It is indirectly written in description of WARN_ON(), but let's add
more. What about the following?
diff --git a/drivers/vfio/pci/vfio_pci_dmabuf.c b/drivers/vfio/pci/vfio_pci_dmabuf.c
index 93795ad2e025..948ba75288c6 100644
--- a/drivers/vfio/pci/vfio_pci_dmabuf.c
+++ b/drivers/vfio/pci/vfio_pci_dmabuf.c
@@ -357,7 +357,13 @@ void vfio_pci_dma_buf_move(struct vfio_pci_core_device *vdev, bool revoked)
dma_resv_unlock(priv->dmabuf->resv);
if (revoked) {
kref_put(&priv->kref, vfio_pci_dma_buf_done);
- /* Let's wait till all DMA unmap are completed. */
+ /*
+ * Let's wait for 1 second till all DMA unmap
+ * are completed. It is supposed to catch dma-buf
+ * importers which lied about their support
+ * of dmabuf revoke. See dma_buf_invalidate_mappings()
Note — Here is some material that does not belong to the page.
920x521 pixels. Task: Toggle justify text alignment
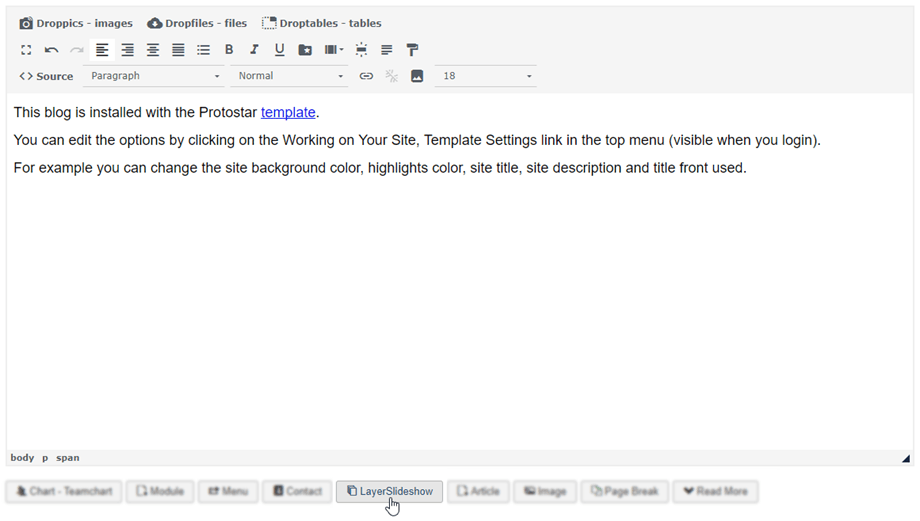click(x=178, y=50)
+ * for the expected behaviour,
+ */
wait = wait_for_completion_timeout(
&priv->comp, secs_to_jiffies(1));
/*
>
> then,
>
> Reviewed-by: Kevin Tian <kevin.tian(a)intel.com>
Thanks
On Thu, Jan 29, 2026 at 07:06:37AM +0000, Tian, Kevin wrote:
> > From: Jason Gunthorpe <jgg(a)ziepe.ca>
> > Sent: Wednesday, January 28, 2026 12:28 AM
> >
> > On Tue, Jan 27, 2026 at 10:58:35AM +0200, Leon Romanovsky wrote:
> > > > > @@ -333,7 +359,37 @@ void vfio_pci_dma_buf_move(struct
> > vfio_pci_core_device *vdev, bool revoked)
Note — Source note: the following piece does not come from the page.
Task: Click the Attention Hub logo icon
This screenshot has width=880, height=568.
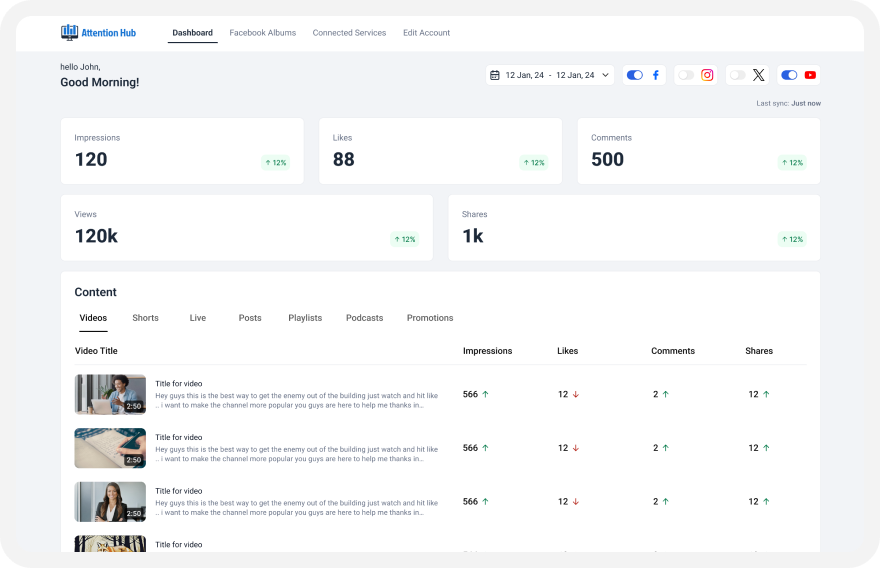Action: pos(69,33)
> > > > > dma_resv_lock(priv->dmabuf->resv, NULL);
> > > > > priv->revoked = revoked;
> > > > > dma_buf_invalidate_mappings(priv->dmabuf);
> > > > > + dma_resv_wait_timeout(priv->dmabuf->resv,
> > > > > + DMA_RESV_USAGE_BOOKKEEP,
> > false,
> > > > > + MAX_SCHEDULE_TIMEOUT);
> > > > > dma_resv_unlock(priv->dmabuf->resv);
> > > > > + if (revoked) {
> > > > > + kref_put(&priv->kref,
> > vfio_pci_dma_buf_done);
> > > > > + /* Let's wait till all DMA unmap are
> > completed. */
> > > > > + wait = wait_for_completion_timeout(
> > > > > + &priv->comp, secs_to_jiffies(1));
> > > >
> > > > Is the 1-second constant sufficient for all hardware, or should the
> > > > invalidate_mappings() contract require the callback to block until
> > > > speculative reads are strictly fenced? I'm wondering about a case where
> > > > a device's firmware has a high response latency, perhaps due to internal
> > > > management tasks like error recovery or thermal and it exceeds the 1s
> > > > timeout.
> > > >
> > > > If the device is in the middle of a large DMA burst and the firmware is
> > > > slow to flush the internal pipelines to a fully "quiesced"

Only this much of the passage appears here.